Goal
Copy the lines below word for word, leaving out the pictures.

[Document and screenshot pointing lines]
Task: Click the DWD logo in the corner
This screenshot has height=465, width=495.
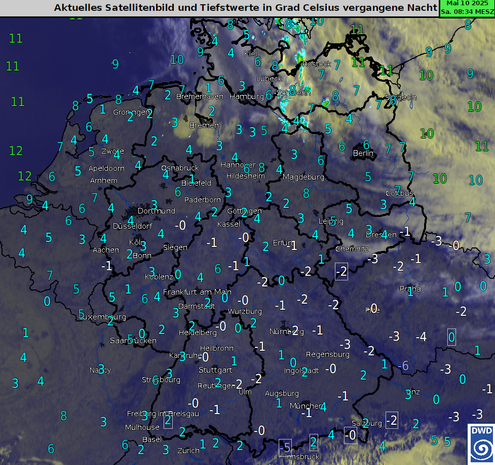Action: [x=481, y=444]
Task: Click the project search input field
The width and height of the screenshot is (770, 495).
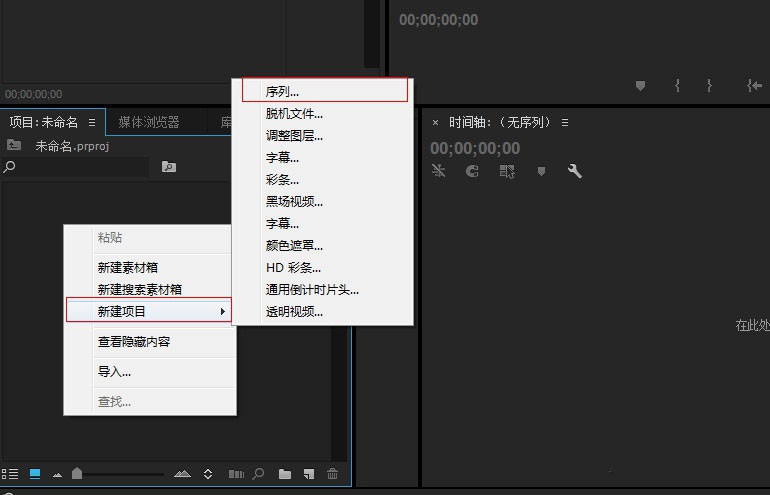Action: (x=80, y=167)
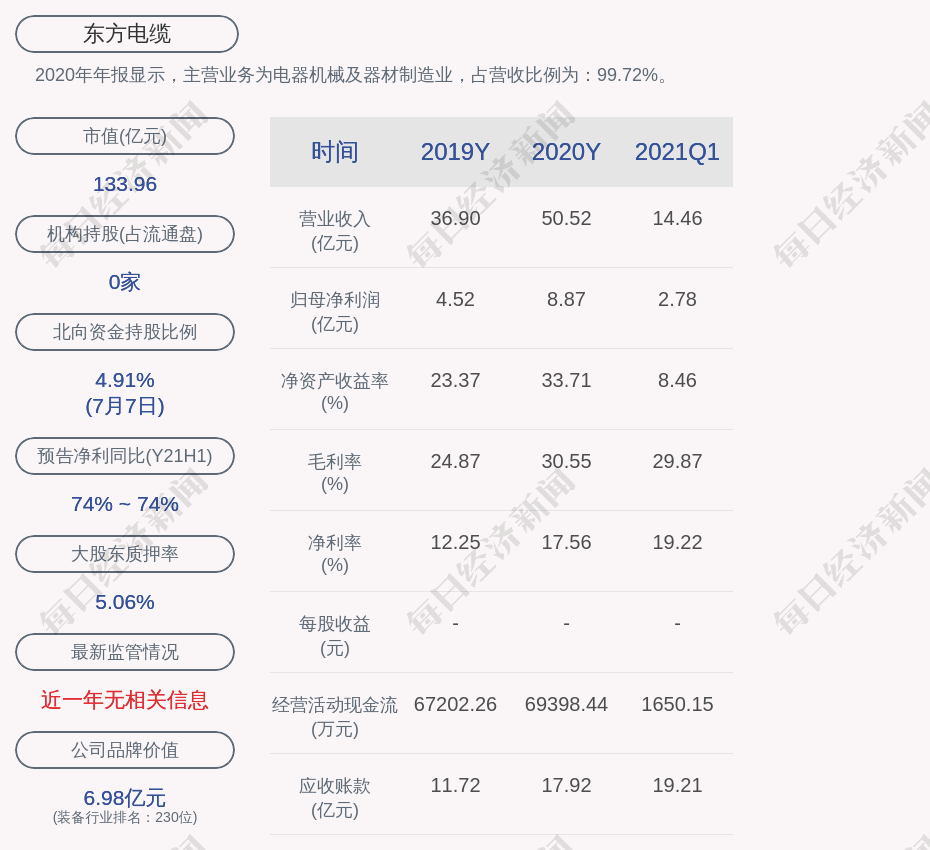Viewport: 930px width, 850px height.
Task: Click the 预告净利同比(Y21H1) label
Action: coord(125,456)
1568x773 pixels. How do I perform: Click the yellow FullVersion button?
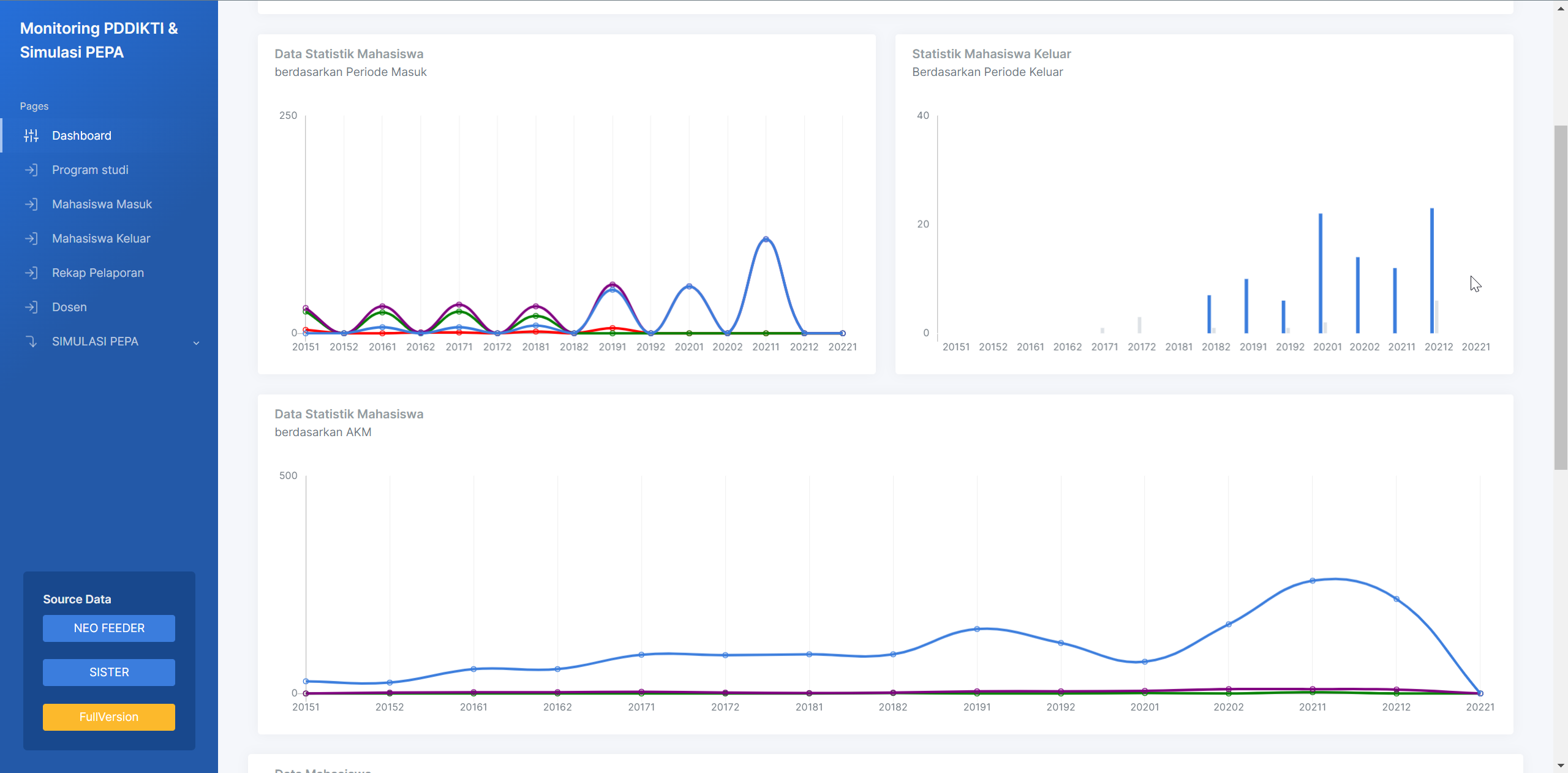(x=109, y=717)
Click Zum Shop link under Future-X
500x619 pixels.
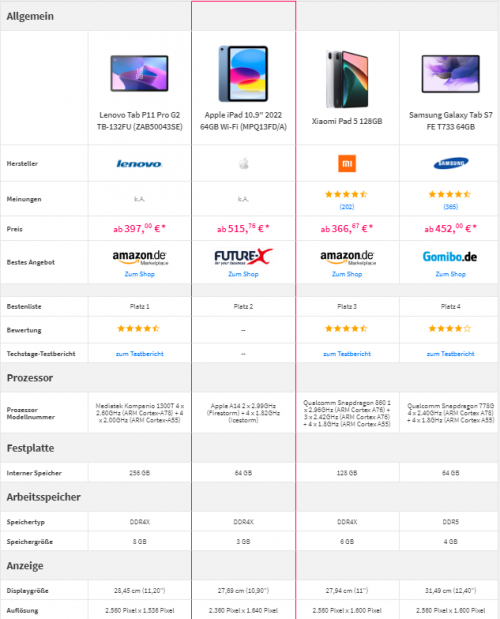tap(243, 274)
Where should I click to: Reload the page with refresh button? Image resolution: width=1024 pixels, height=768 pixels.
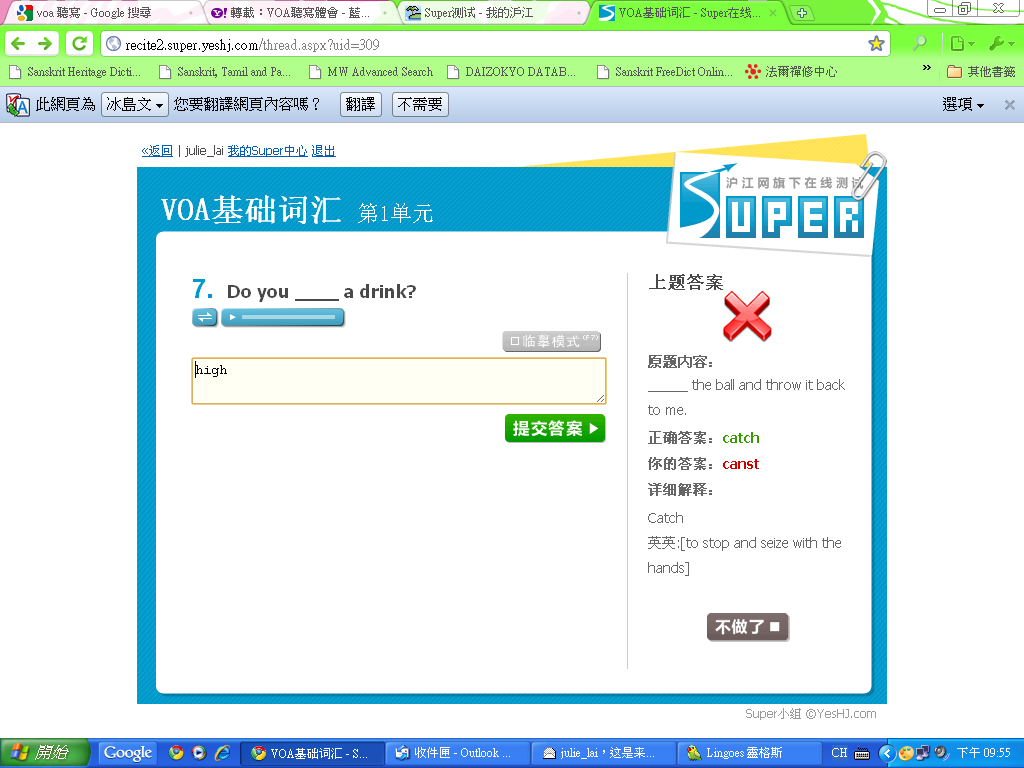point(78,44)
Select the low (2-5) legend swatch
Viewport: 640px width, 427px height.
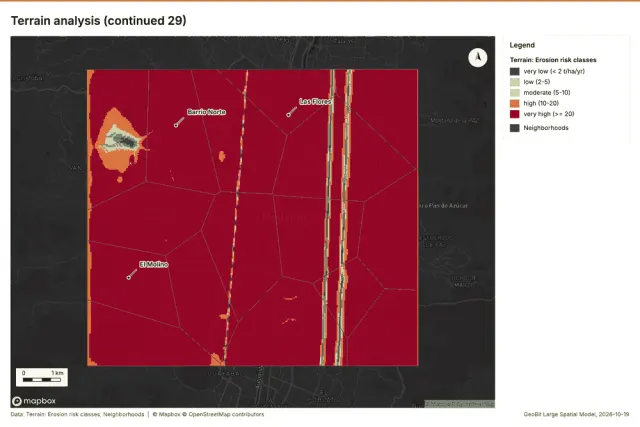515,82
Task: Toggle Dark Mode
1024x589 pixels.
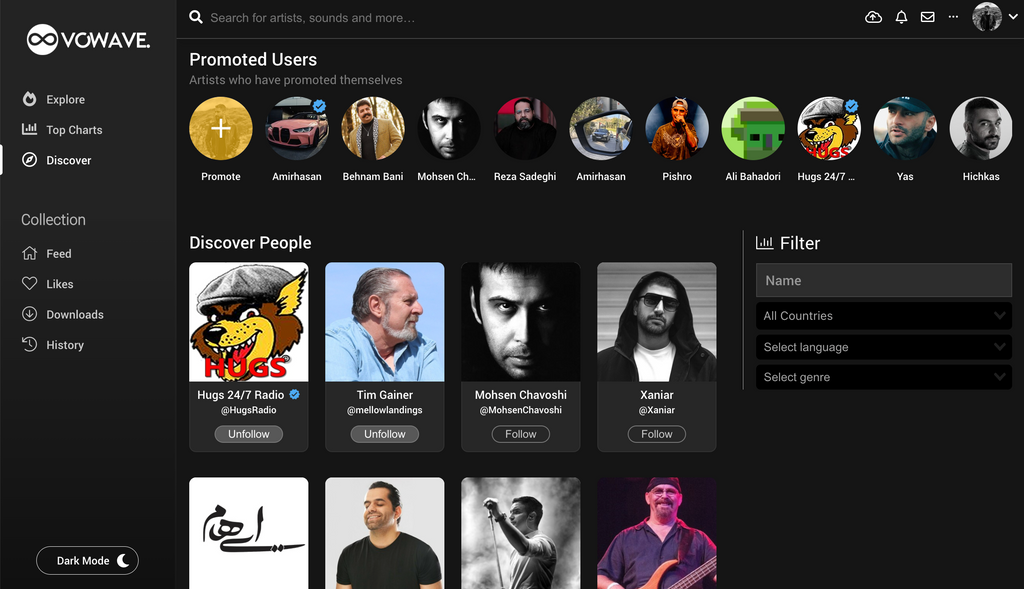Action: [x=87, y=560]
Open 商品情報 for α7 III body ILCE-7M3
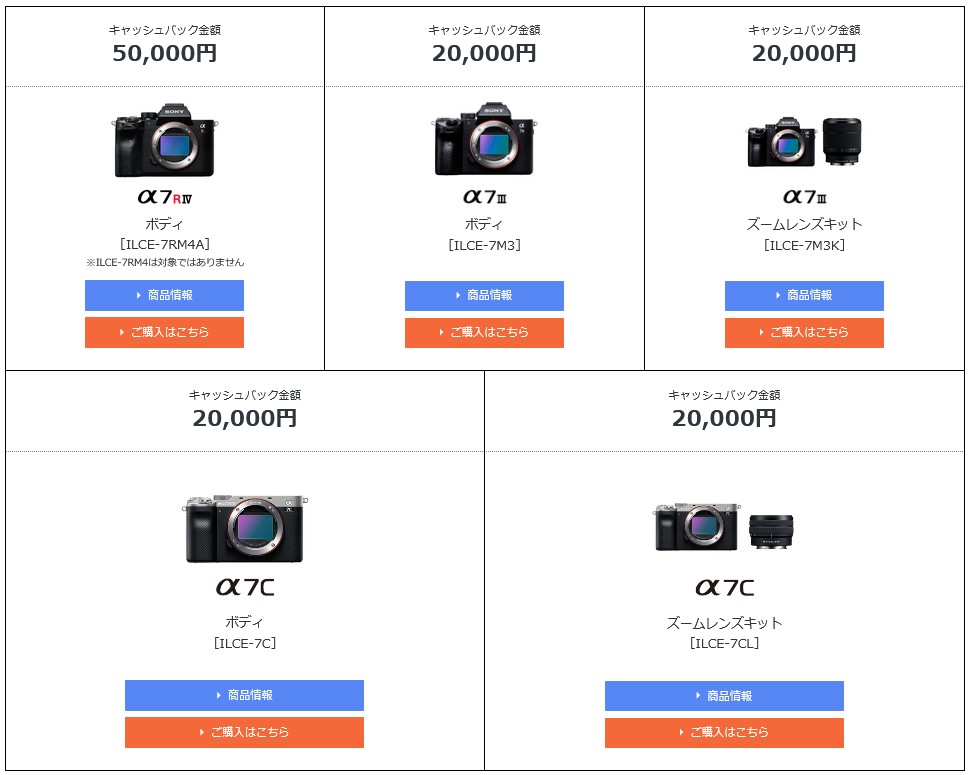The height and width of the screenshot is (775, 972). [x=484, y=296]
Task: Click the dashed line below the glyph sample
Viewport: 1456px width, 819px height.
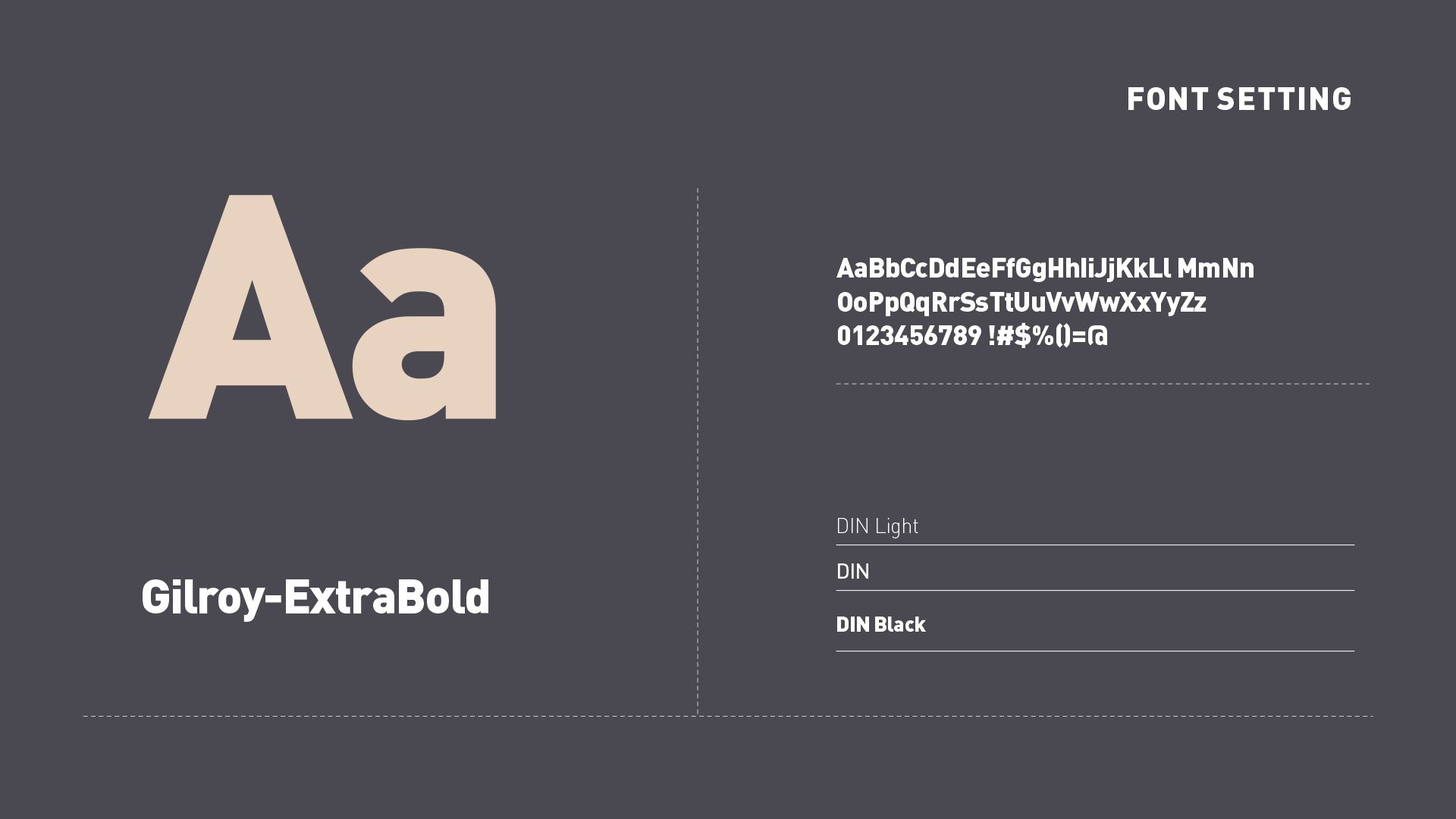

Solved exercise
Task: Click the DWD logo in the corner
This screenshot has height=465, width=495.
Action: [x=481, y=444]
Task: Click the project search input field
The width and height of the screenshot is (770, 495).
Action: (x=80, y=167)
Viewport: 930px width, 850px height.
Task: Click the 预告净利同比(Y21H1) label
Action: coord(125,456)
1568x773 pixels. How do I perform: Click the yellow FullVersion button?
(x=109, y=717)
Click Zum Shop link under Future-X
500x619 pixels.
tap(243, 274)
Where should I click to: Reload the page with refresh button? Image resolution: width=1024 pixels, height=768 pixels.
point(78,44)
Select the low (2-5) legend swatch
Viewport: 640px width, 427px height.
515,82
Task: Toggle Dark Mode
1024x589 pixels.
Action: [x=87, y=560]
Open 商品情報 for α7 III body ILCE-7M3
The height and width of the screenshot is (775, 972). [x=484, y=296]
Task: Click the dashed line below the glyph sample
Viewport: 1456px width, 819px height.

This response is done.